* **Instruction**
Could you copy, word for word, the part of the material that opens with the line containing "Where should I click to: Click help" and closes with the line containing "Action: [1285, 19]", including both of those lines?

Stored entries
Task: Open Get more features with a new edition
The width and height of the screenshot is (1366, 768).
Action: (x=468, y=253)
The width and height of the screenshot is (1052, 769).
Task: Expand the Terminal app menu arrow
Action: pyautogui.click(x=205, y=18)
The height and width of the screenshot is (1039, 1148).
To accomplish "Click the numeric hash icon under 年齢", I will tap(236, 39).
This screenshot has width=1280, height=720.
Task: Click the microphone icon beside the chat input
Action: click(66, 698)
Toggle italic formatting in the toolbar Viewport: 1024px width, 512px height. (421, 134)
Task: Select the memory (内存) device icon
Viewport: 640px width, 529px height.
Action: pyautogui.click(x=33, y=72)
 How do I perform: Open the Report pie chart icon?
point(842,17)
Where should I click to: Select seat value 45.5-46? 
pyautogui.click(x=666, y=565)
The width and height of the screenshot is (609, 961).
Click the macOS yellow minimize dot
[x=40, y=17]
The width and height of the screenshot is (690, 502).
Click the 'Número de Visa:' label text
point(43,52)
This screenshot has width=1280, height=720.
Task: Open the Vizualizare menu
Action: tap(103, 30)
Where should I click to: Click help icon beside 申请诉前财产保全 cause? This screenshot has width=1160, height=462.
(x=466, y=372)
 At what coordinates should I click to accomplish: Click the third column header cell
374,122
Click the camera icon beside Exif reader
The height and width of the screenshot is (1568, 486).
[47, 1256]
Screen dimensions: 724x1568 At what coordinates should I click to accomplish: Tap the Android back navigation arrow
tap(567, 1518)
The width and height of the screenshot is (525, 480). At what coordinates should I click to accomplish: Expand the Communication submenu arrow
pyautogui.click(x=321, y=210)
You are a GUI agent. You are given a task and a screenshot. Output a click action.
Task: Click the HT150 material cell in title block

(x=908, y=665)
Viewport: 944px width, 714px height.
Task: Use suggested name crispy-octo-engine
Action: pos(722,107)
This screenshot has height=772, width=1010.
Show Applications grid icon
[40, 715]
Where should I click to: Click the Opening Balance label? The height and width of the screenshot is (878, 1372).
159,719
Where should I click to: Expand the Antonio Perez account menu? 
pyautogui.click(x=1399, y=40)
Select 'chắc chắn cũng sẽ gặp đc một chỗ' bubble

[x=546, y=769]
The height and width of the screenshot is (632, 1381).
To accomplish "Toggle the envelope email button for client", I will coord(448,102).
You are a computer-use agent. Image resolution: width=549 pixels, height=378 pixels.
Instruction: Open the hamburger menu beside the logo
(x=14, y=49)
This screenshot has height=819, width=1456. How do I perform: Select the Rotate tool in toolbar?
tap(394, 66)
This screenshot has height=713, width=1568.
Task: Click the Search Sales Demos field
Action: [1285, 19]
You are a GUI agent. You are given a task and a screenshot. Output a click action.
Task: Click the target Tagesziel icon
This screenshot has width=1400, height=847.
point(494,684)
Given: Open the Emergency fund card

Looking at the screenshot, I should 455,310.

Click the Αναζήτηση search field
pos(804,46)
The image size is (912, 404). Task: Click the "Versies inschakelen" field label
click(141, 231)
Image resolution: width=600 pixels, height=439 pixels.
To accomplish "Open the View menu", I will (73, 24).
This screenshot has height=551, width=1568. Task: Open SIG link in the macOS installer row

* **Solution for this task**
Where should I click to: Click help icon beside 申请诉前财产保全 cause? This screenshot has width=1160, height=462.
(x=466, y=372)
 At what coordinates should I click to accomplish: Click the third column header cell
374,122
Click the camera icon beside Exif reader
The height and width of the screenshot is (1568, 486).
[47, 1256]
Screen dimensions: 724x1568 At what coordinates should I click to accomplish: Tap the Android back navigation arrow
tap(567, 1518)
The width and height of the screenshot is (525, 480). At what coordinates should I click to accomplish: Expand the Communication submenu arrow
pyautogui.click(x=321, y=210)
You are a GUI agent. You are given a task and a screenshot. Output a click action.
Task: Click the HT150 material cell in title block

(x=908, y=665)
Viewport: 944px width, 714px height.
Task: Use suggested name crispy-octo-engine
Action: pos(722,107)
This screenshot has height=772, width=1010.
Show Applications grid icon
[40, 715]
Where should I click to: Click the Opening Balance label? The height and width of the screenshot is (878, 1372).
159,719
Where should I click to: Expand the Antonio Perez account menu? 
pyautogui.click(x=1399, y=40)
Select 'chắc chắn cũng sẽ gặp đc một chỗ' bubble

[x=546, y=769]
The height and width of the screenshot is (632, 1381).
To accomplish "Toggle the envelope email button for client", I will coord(448,102).
You are a computer-use agent. Image resolution: width=549 pixels, height=378 pixels.
Instruction: Open the hamburger menu beside the logo
(x=14, y=49)
This screenshot has height=819, width=1456. How do I perform: Select the Rotate tool in toolbar?
tap(394, 66)
This screenshot has height=713, width=1568.
Task: Click the Search Sales Demos field
Action: [1285, 19]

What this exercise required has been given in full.